<<<<
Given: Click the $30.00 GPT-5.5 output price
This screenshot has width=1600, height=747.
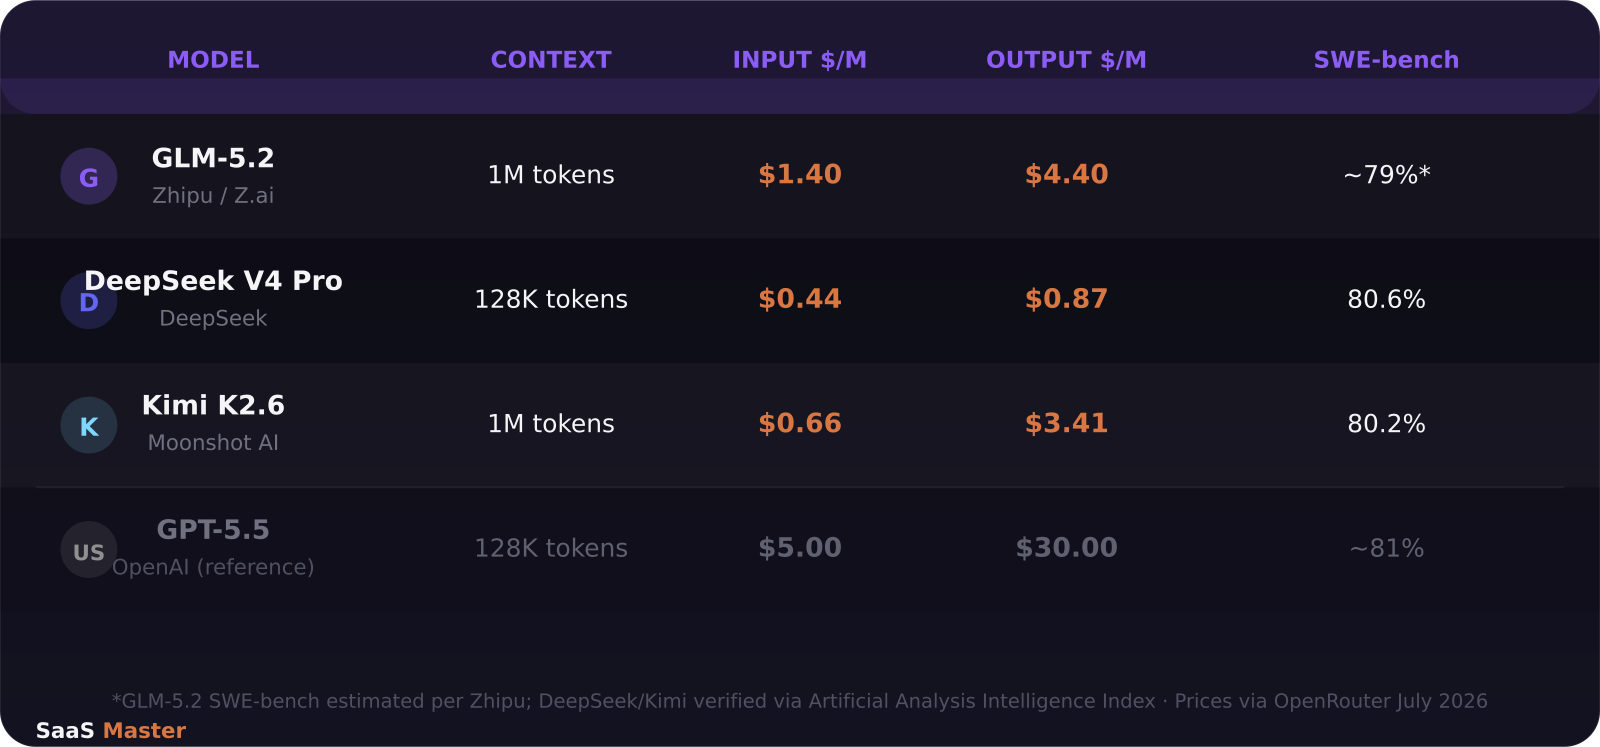Looking at the screenshot, I should point(1066,548).
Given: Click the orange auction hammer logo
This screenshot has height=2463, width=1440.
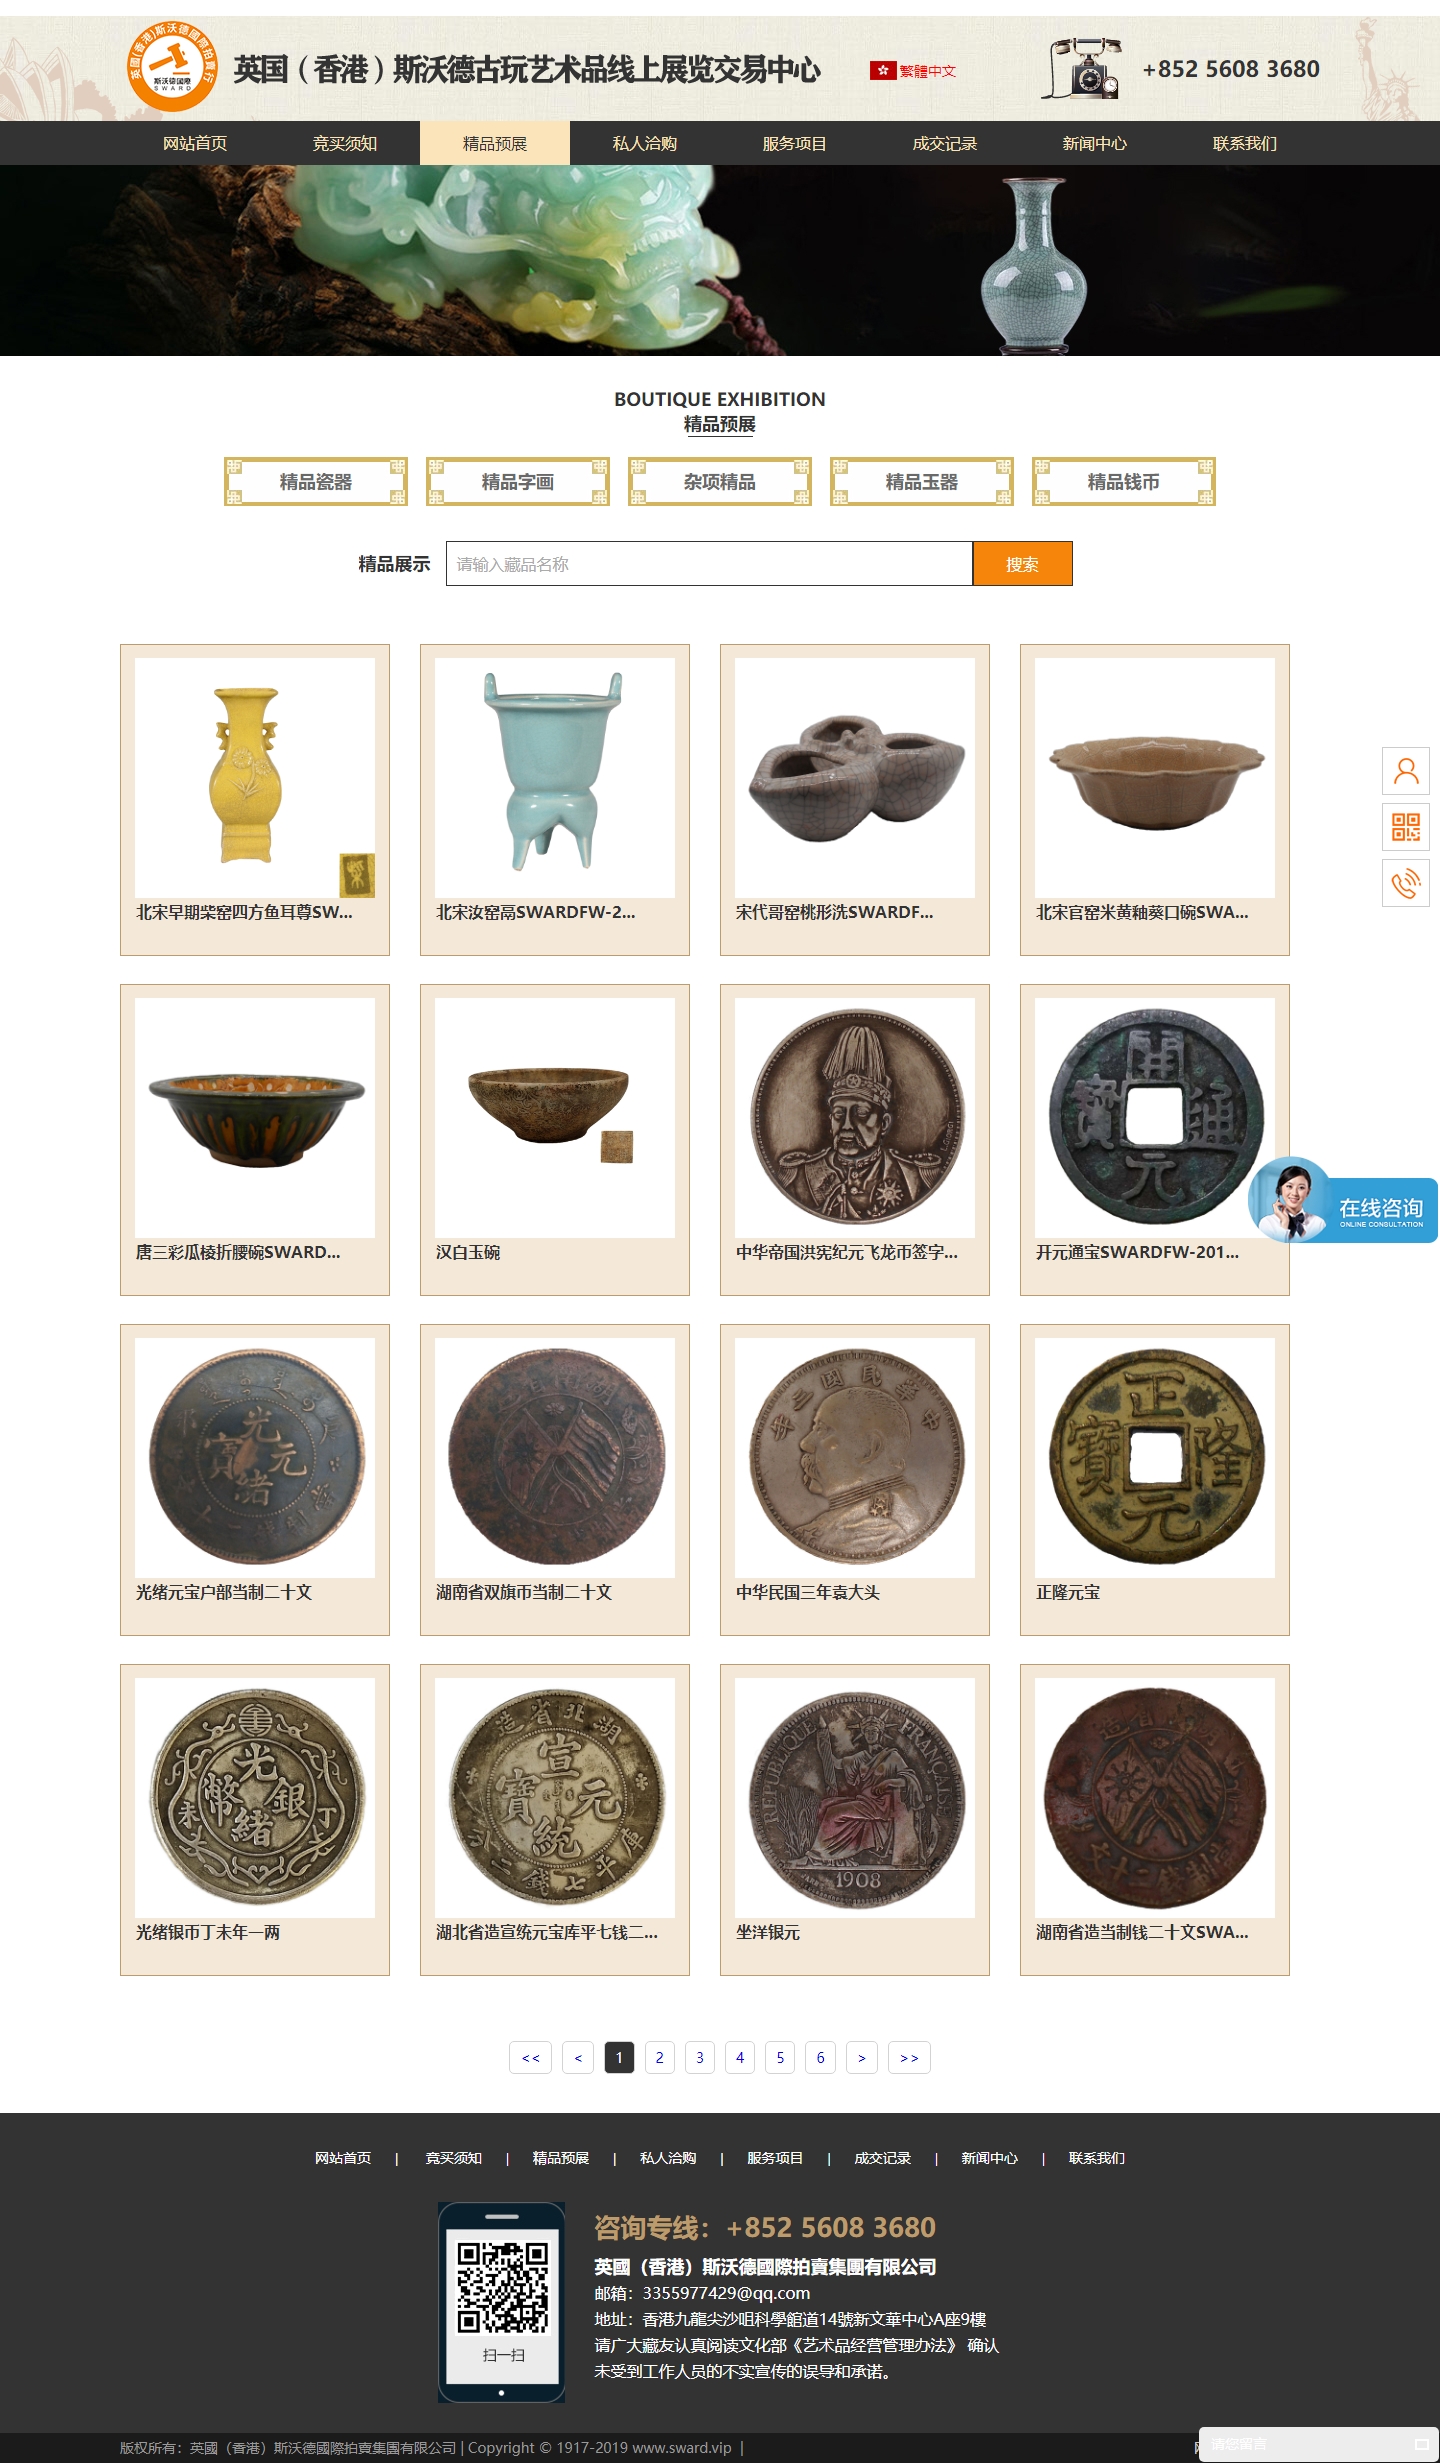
>>>>
**WHAT THE TASK ASKS:**
Find the word "Click" in the entries. Copy each line that holds it.

**ANSWER TO THE EXERCISE:**
Given: Click the $30.00 GPT-5.5 output price
Given: Click the orange auction hammer logo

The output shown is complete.